Answer these questions about the motorcycle travel account.
(a) Having no fitting pads, what did the mechanics do to the old ones?
(b) On which road was the accident passed?
(c) At what altitude is the Töö Pass tunnel given?

*Text under study*
- - -

Efficiently and with great skill Patrik and his Russian mechanic Dimitry welded up my luggage rack. Since they didn’t have any fitting break pads they just glued a fresh breaking substrate on the old ones. They recommended me to do nothing about the bent front rim, which is my preferred course of action in most situations of life.

MuzToo motorcycle rental park.

Patrik with Rocinante.

Freshly padded break pad.

It felt quite good to be able to break again.

The next day I went towards Bishkek. The freshly welded luggage rack was much stiffer than before, coupling the panniers tightly to the rear end, and the machine was a lot more pleasant to drive. I passed the walnut forests of Jalal Abad, went along the Uzbek border and up into the mountains towards Toktogul lake. The scenery was a welcome change from the deserts of Uzbekistan and Kazakhstan of the past weeks.

On the way along the curvy M41 I passed the site of a fresh accident. I’d seen some pretty severe accidents in Kazakhstan but thid one was the first where my camera was on. Accidents are quite a common occurrence in this part of the world since the giving of fucks has been outlawed on the streets of all countries ending with -stan and, by geographical proximity, Georgia and Azerbaijan. Particularly severely punishable offenses include breaking for or avoiding people and other vehicles. Lesser crimes include but are not limited to stopping at red lights and driving within the speed limit.

Accident near Toktogul Accident near Toktogul (video)

Toktogul Reservoir, Kyrgystan Toktogul Reservoir, Kyrgystan (video)

Cautiously I went on. The Tien Shan highway was climbing higher and higher up the Talas Altoo mountains. After Toktogul it started getting cold. The green but treeless plateau is only inhabited in the summer and has yurts of herders strewn all over it. It was late afternoon when I passed the Ala-Bel Pass at 3184m and evening when I passed the Töö Pass tunnel at 3229m. The light was getting dim and it was getting foggy. I wanted to camp somewhere but felt it would be really cold at night, so I decided to go down a few thousand meters and camp there.

- - -

*Input data*

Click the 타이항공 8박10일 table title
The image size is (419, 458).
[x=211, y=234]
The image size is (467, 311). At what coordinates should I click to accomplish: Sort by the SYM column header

- - -

*Solution for this exercise*
(a) They glued a fresh substrate onto the old pads.
(b) The curvy M41.
(c) 3229m.